§ Given information

--- START ---

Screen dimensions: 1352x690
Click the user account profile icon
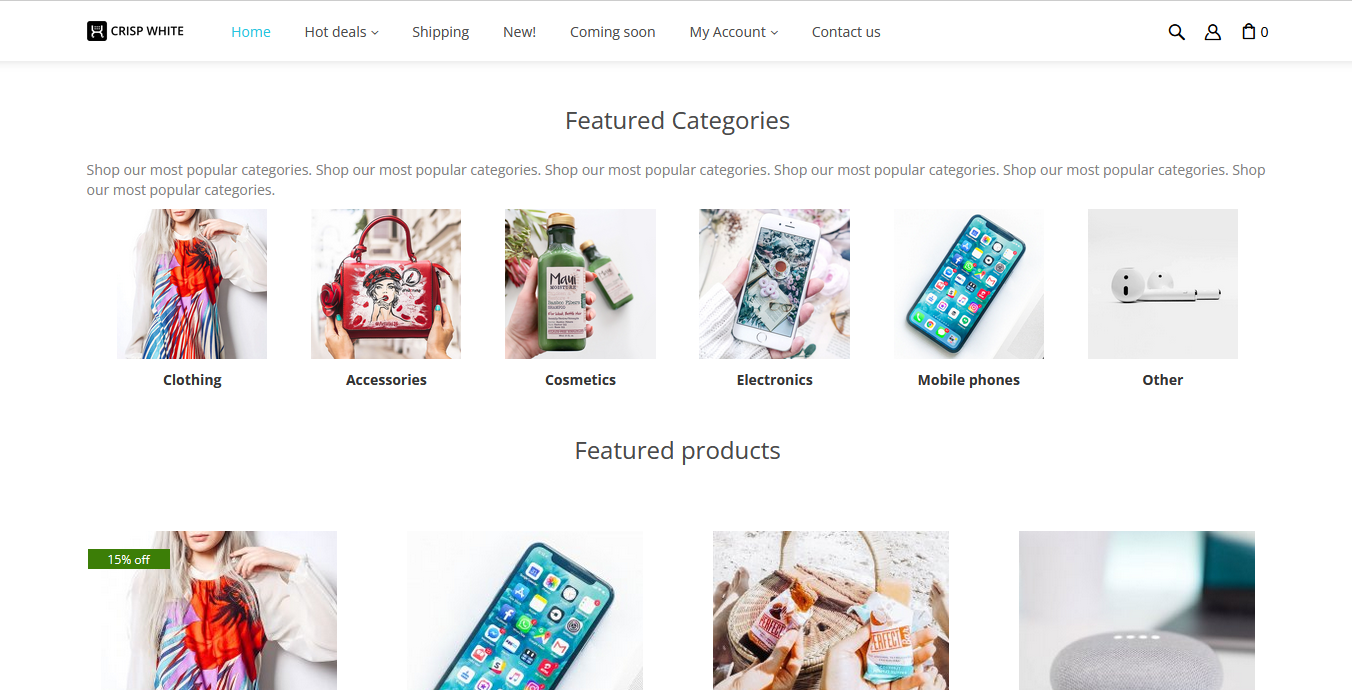click(1212, 32)
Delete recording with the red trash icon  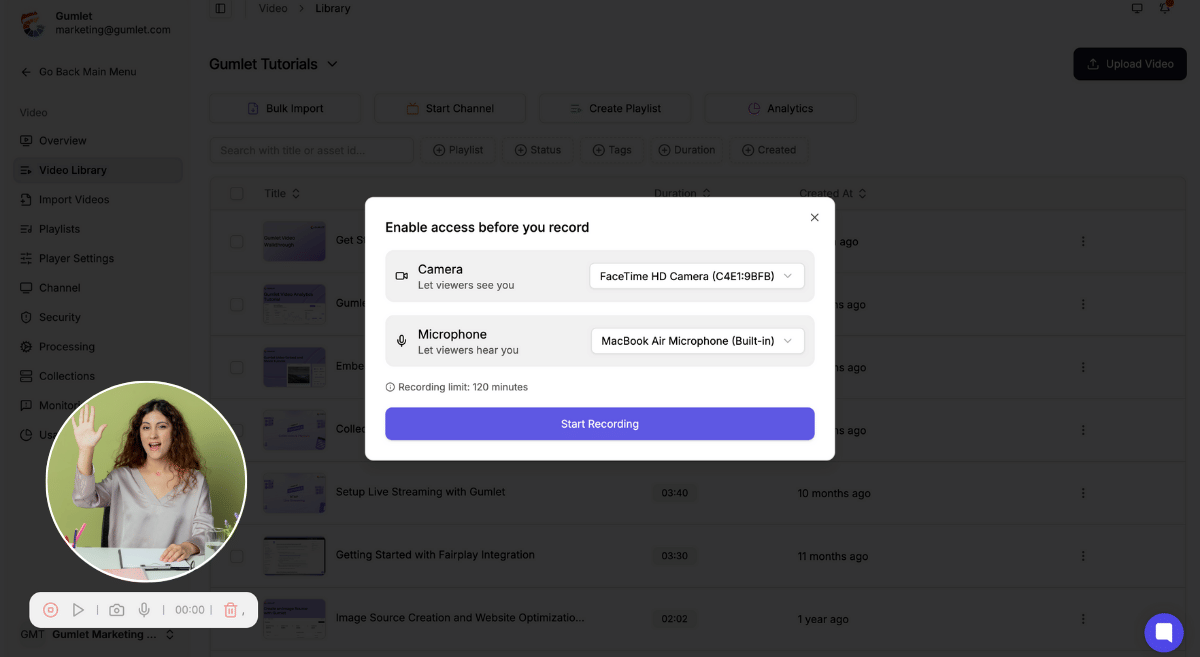pyautogui.click(x=230, y=610)
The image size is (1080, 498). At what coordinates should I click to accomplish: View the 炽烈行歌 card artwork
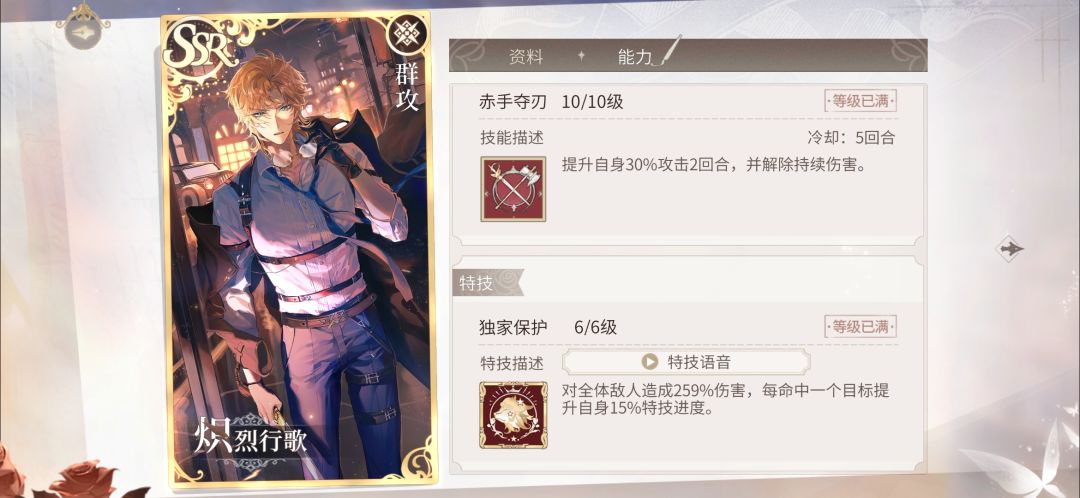click(x=298, y=249)
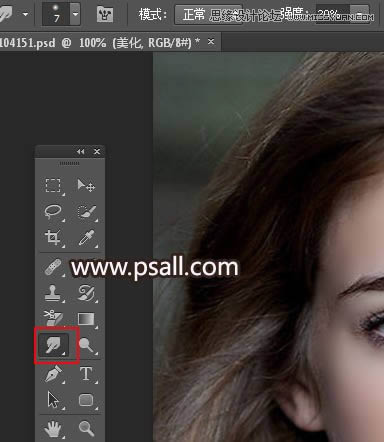Click the highlighted Smudge tool
Image resolution: width=384 pixels, height=442 pixels.
54,345
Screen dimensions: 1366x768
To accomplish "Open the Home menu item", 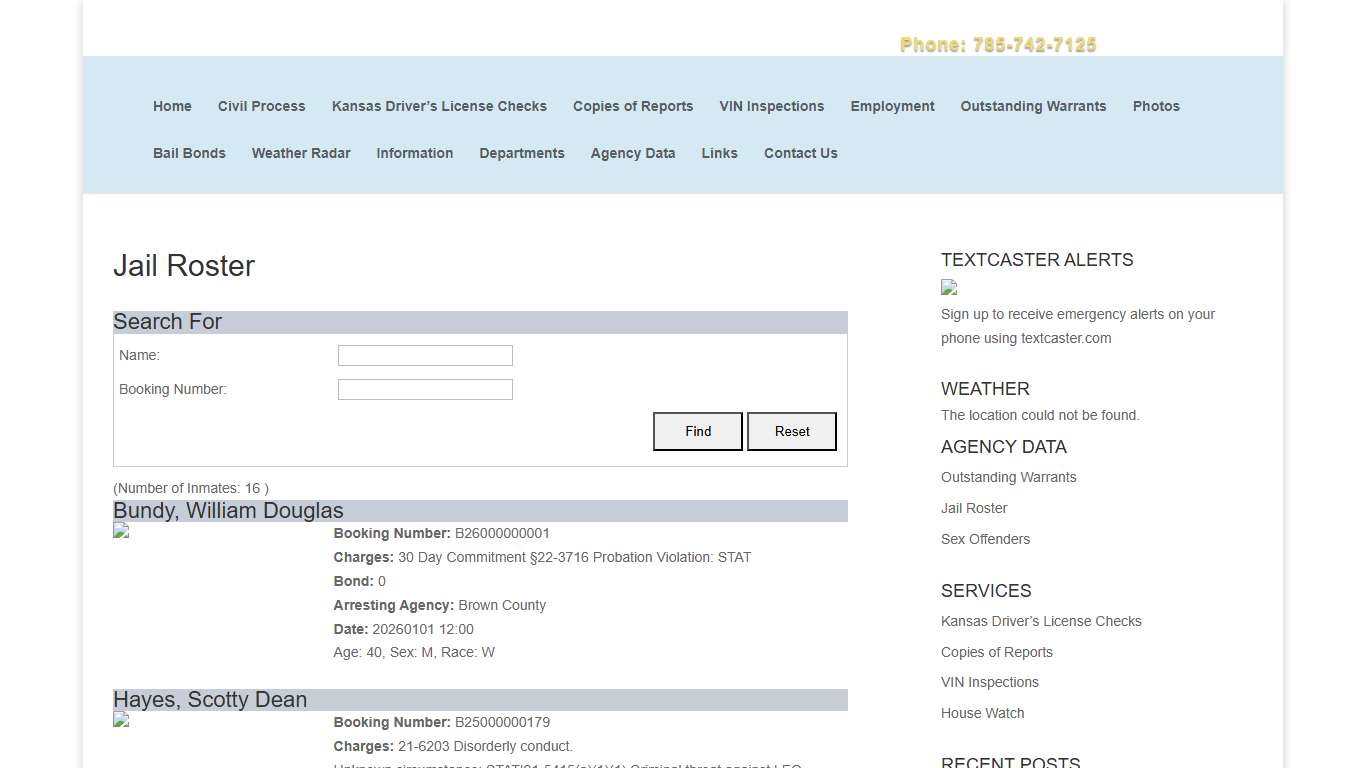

--- END ---

§ Exercise instructions
Retype the line containing "Screen dimensions: 1366x768" and each line after it through the last line of the entries above, exactly, with no pictures and nothing else.

§ Task solution
Screen dimensions: 1366x768
To accomplish "Open the Home menu item", 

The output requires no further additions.